Qui plus est, Gordon pourrait faire témoigner des experts en toxicomanie pour expliquer au tribunal que la fumée secondaire est parfois susceptible d'ensuivre des contrôles positifs. Il pourrait aussi alléguer que les résultats de ses tests ne sont pas fiables étant donné qu'ils sont incompatibles et irréguliers.

Le problème est que les juges s'en remettent généralement à la décision des arbitres et préfèrent ne pas s’y immiscer à moins d'une erreur manifeste et déterminante qui pourrait justifier leur intervention. En outre, la politique de la NFL prévoit que toutes les décisions arbitrales sont définitives et exécutoires. Cela dit, même si une décision est définitive, elle peut encore être contestée devant un tribunal de droit commun. Formellement, l’injonction est un recours exceptionnel et la Cour ne l’accorde que rarement.Mais encore faut-il démontrer que les circonstances justifient l’octroi d’une telle réparation pour obtenir une injonction. Gordonaurait à établir que la suspension lui cause un préjudice irréparable. Or, la difficulté est que le principal préjudice subi par Gordon est une perte salariale, lequel pourrait être réparé aisément s'il avait gain de cause lors d'un procès. Dans cette optique, il est donc difficile de prétendre qu'il s'agisse d'un dommage irréparable. De plus, Gordon devrait démontrer que l'injonction est plus profitable pour lui que dommageable pour la NFL et qu’il serait dans le meilleur intérêt du public qu’elle soit octroyée en soulignant que sa suspension est injuste et excessive.

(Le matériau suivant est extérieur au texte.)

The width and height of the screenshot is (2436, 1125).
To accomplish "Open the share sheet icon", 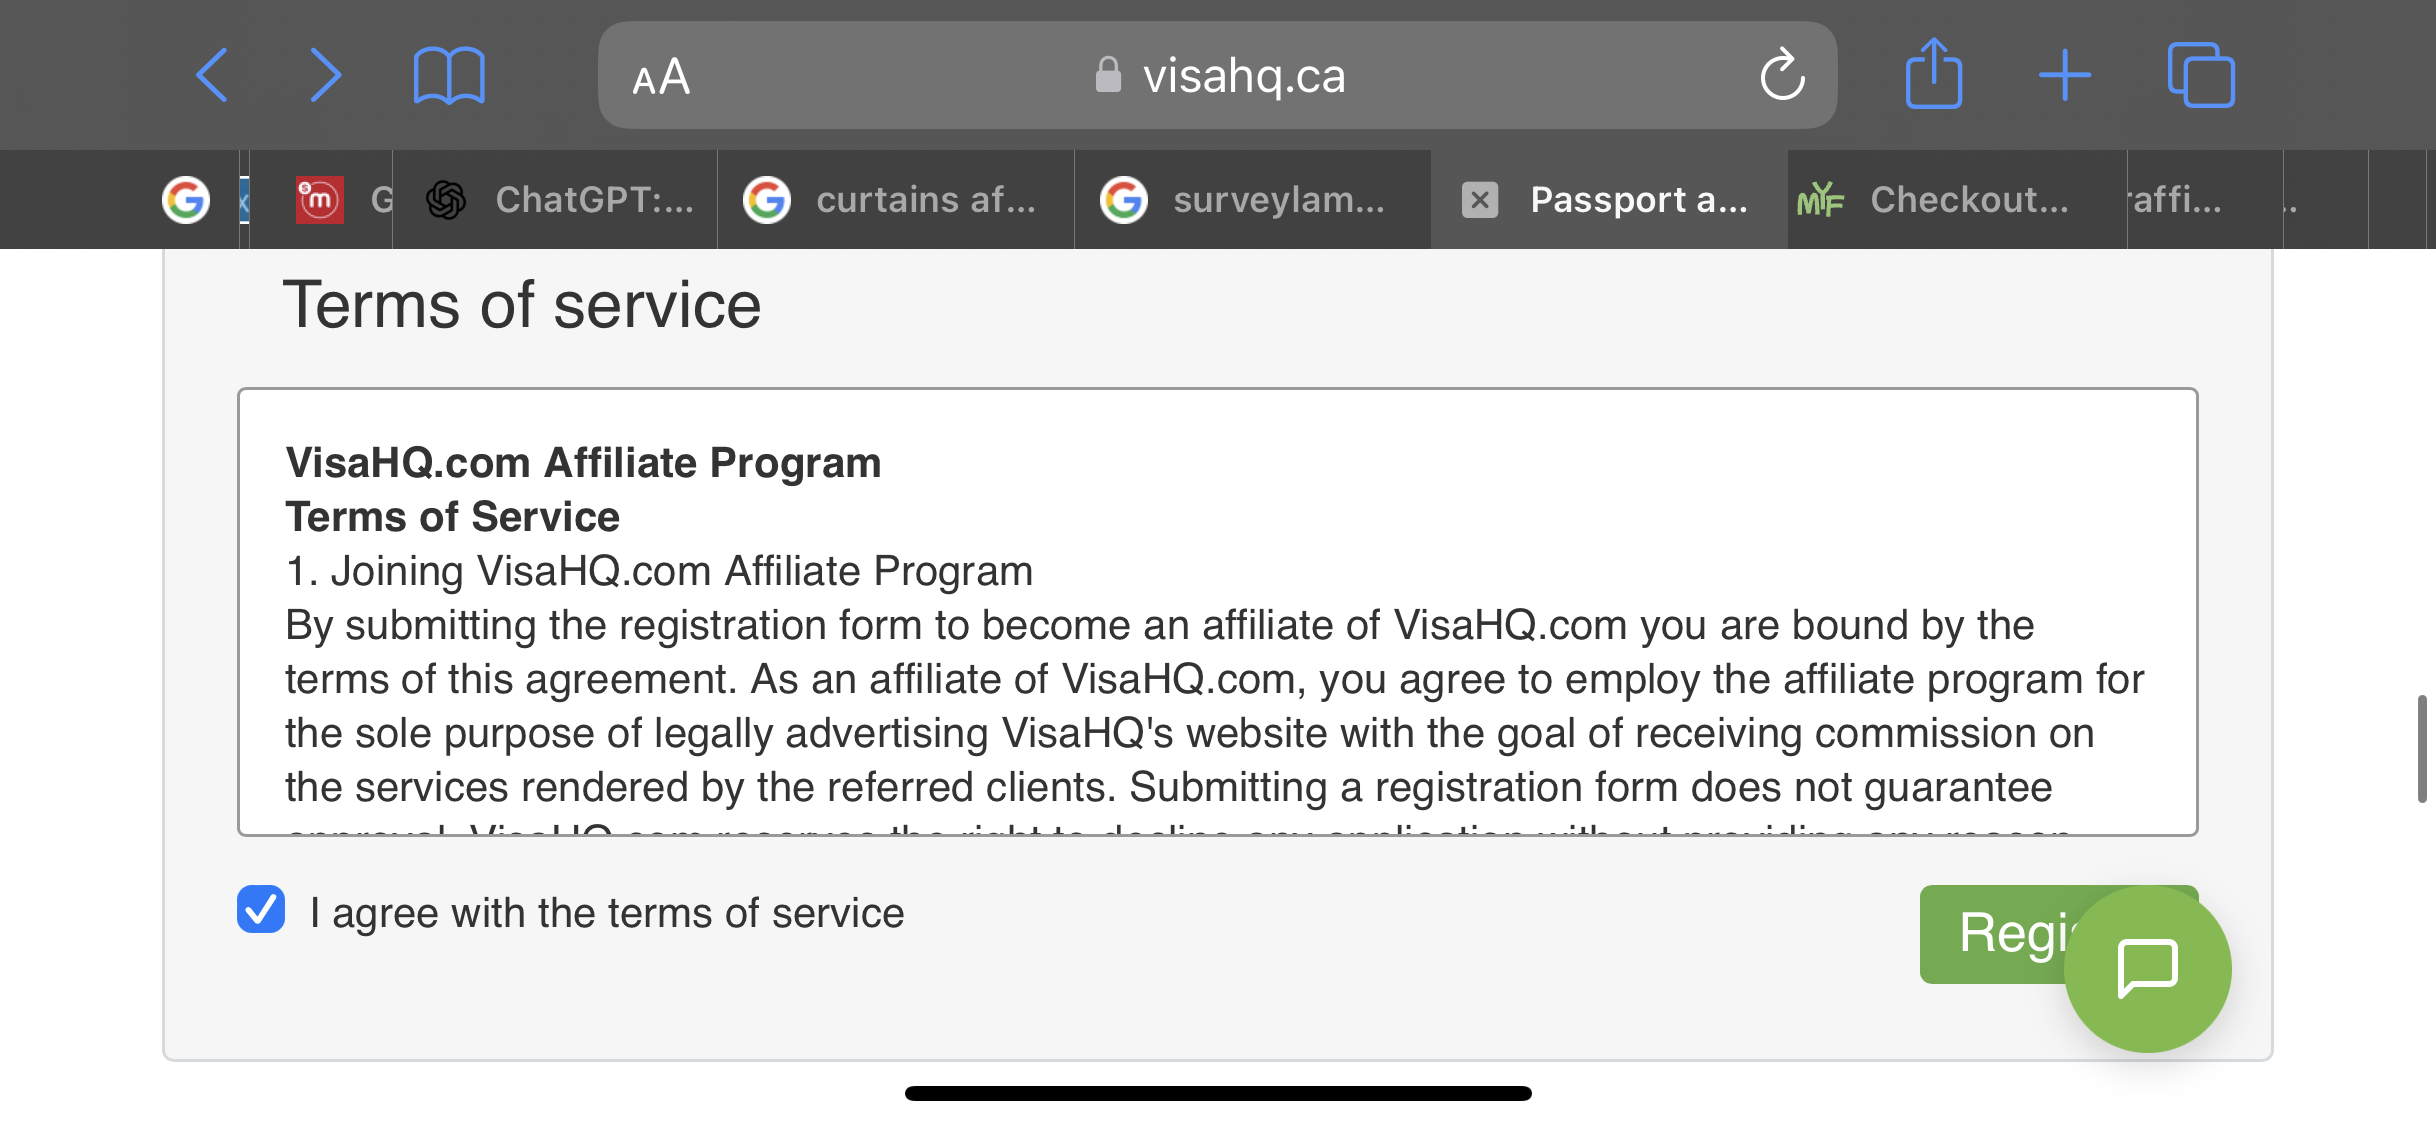I will (1934, 73).
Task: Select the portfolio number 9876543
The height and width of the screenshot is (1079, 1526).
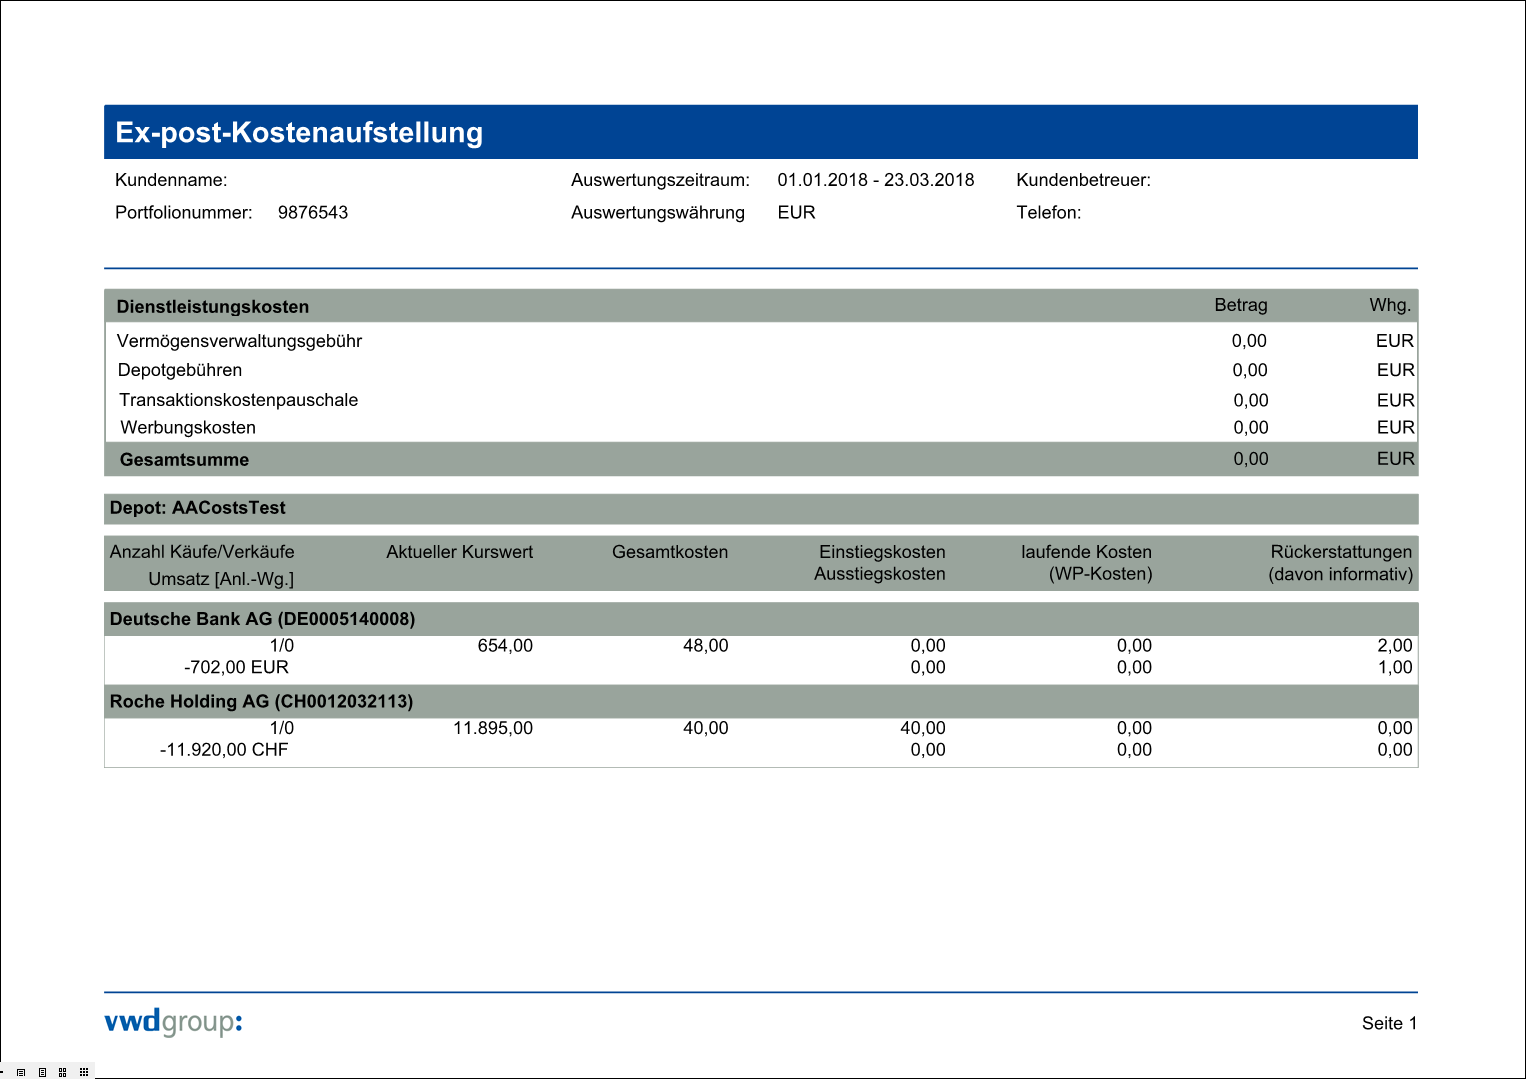Action: [313, 212]
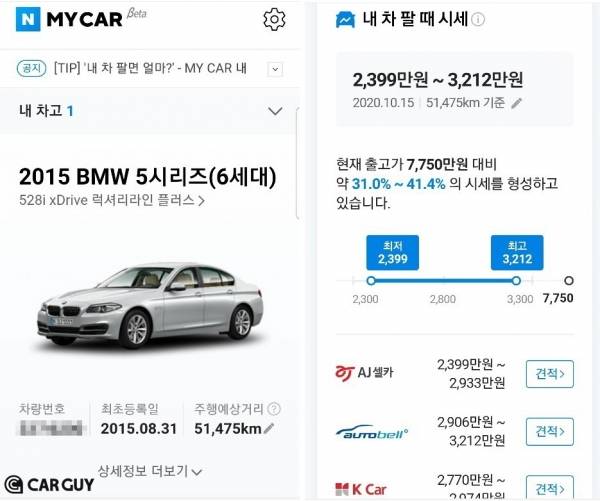This screenshot has height=501, width=600.
Task: Expand the 공지 TIP notice dropdown
Action: [x=275, y=70]
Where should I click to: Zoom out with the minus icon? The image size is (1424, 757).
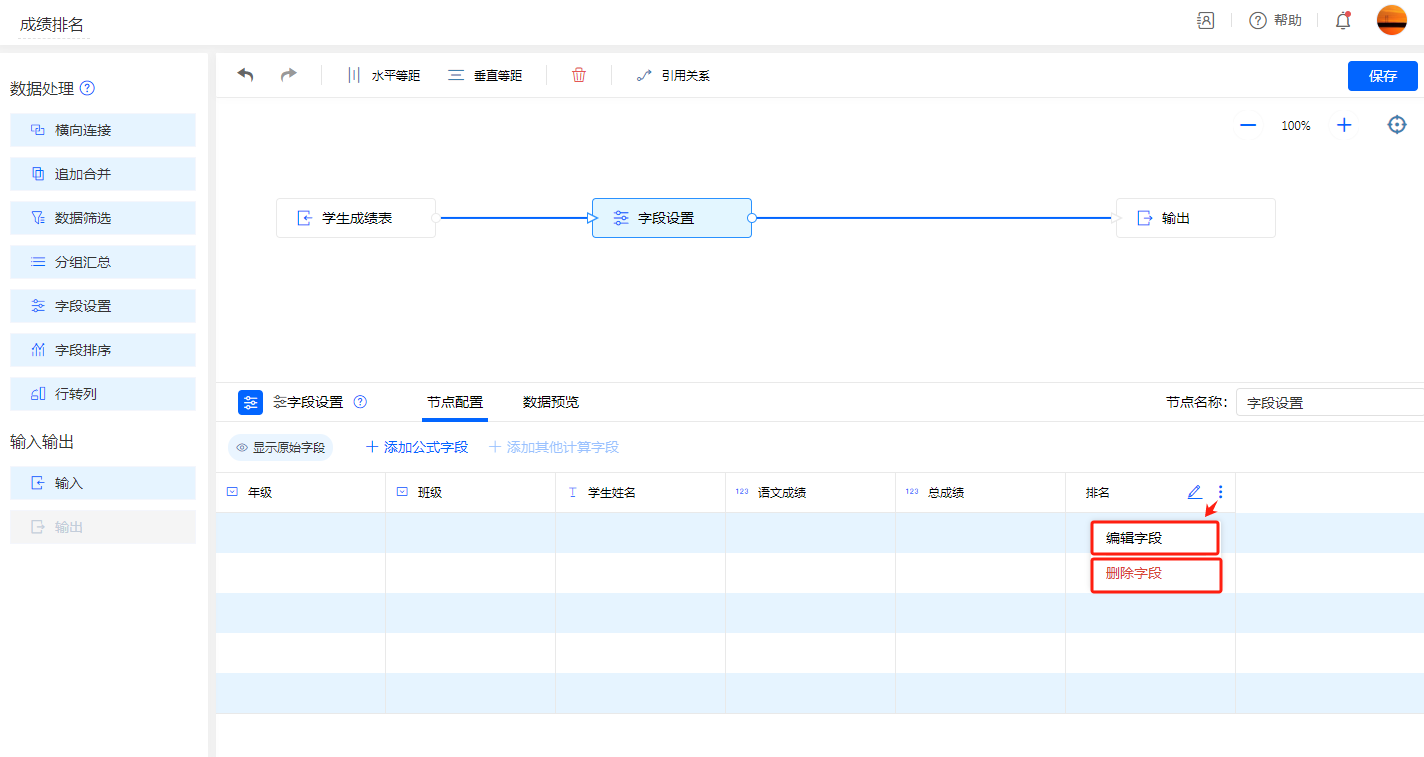point(1248,125)
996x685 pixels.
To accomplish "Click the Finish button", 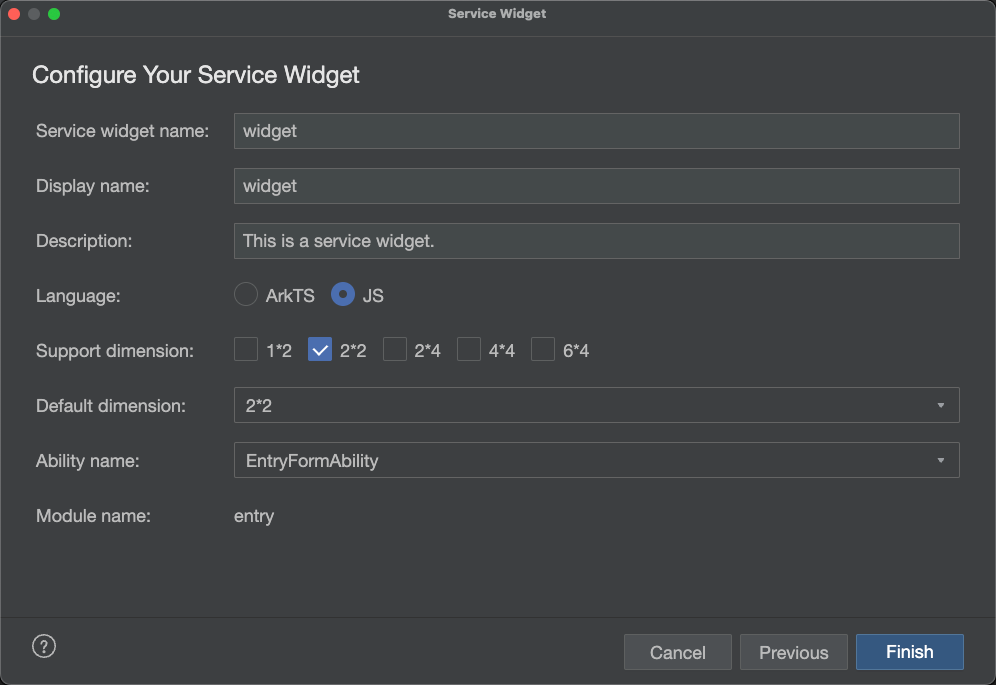I will click(x=910, y=652).
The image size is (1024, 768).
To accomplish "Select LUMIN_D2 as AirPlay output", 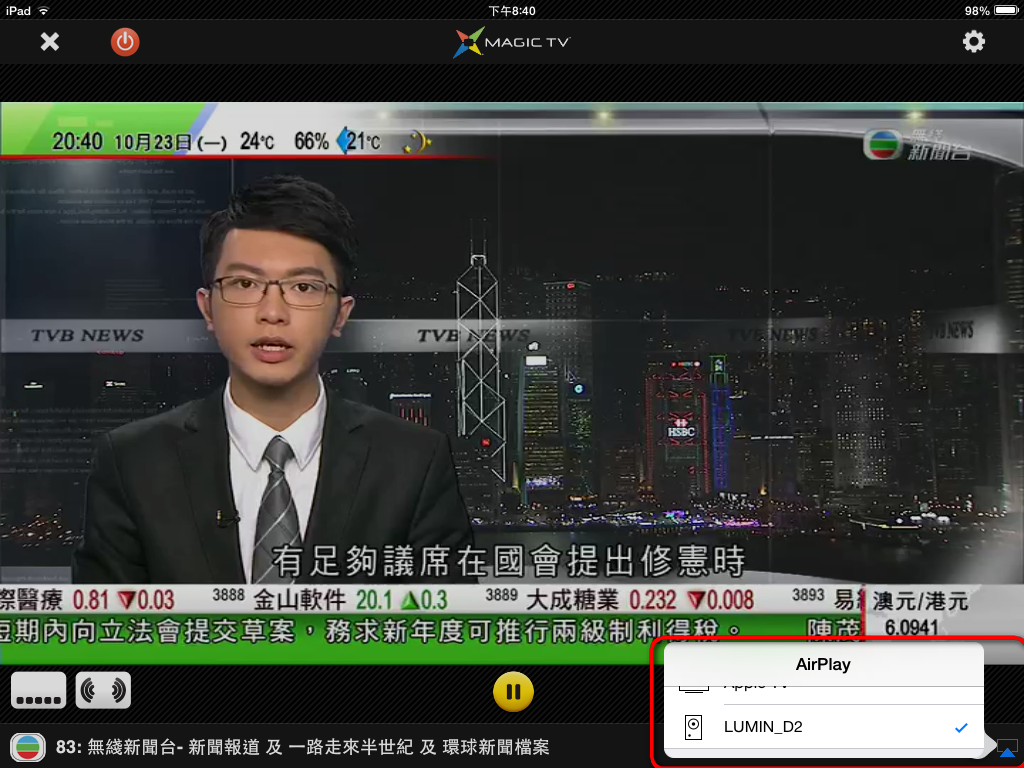I will [762, 727].
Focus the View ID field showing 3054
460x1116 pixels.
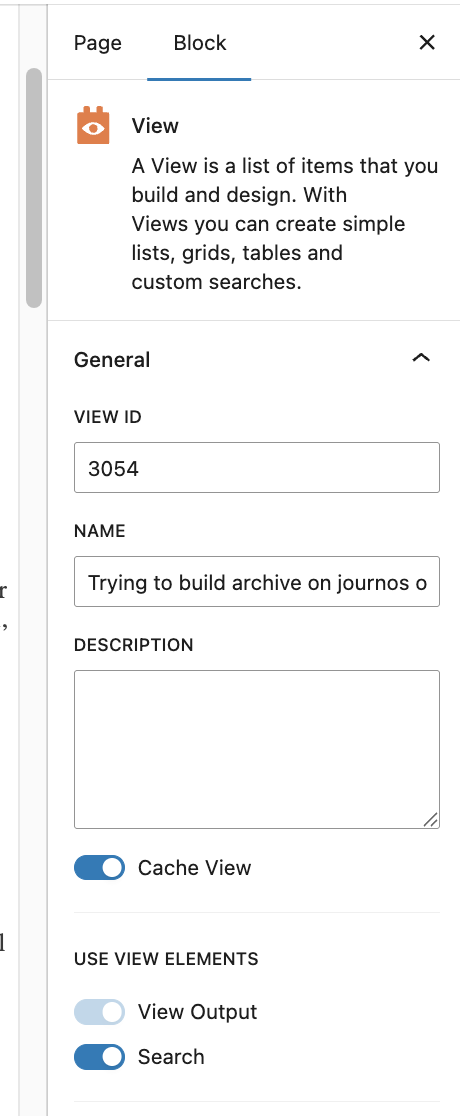tap(257, 468)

En revanche, la NFL pourrait prétendre que cette suspension est compatible avec des règles qui ont été implicitement acceptées et négociées par Gordon lui-même. Sachant que Gordon est un membre de l’Association des joueurs de la NFL, il a donc consenti contractuellement à respecter les politiques comprises dans la convention collective, lesquelles ont été négociées collectivement par l’AJNFL et la NFL. De surcroît, les juges sont généralement réticents à interférer dans des politiques négociées collectivement, car ils savent qu’elles reflètent un ensemble complexe de compromis et un consensus patronal-syndical. Ainsi, Gordon pourrait difficilement prétendre qu'il ne consent plus à une politique qui a pourtant été librement négociéepar les joueurs et les propriétaires

Somme toute, il est possible que Gordon institue une action contre la NFL devant un tribunal de droit commun, mais il s'agira d'une tâche fort complexe. Dans un autre ordre d'idée, il y a plusieurs rumeurs à l'effet que Gordon souhaiterait jouer dans la LCF pour le reste de la saison. Toutefois, conformément aux règles de la LCF, un joueur faisant l'objet d'une suspension par la NFL n'est pas admissible dans la LCF. Si la NFL le libère des ses obligations contractuelles, cette option pourrait être envisageable, mais peu probable dans les circonstances.


[i]123:1-76-01 Drug-free workplace definitions of terms.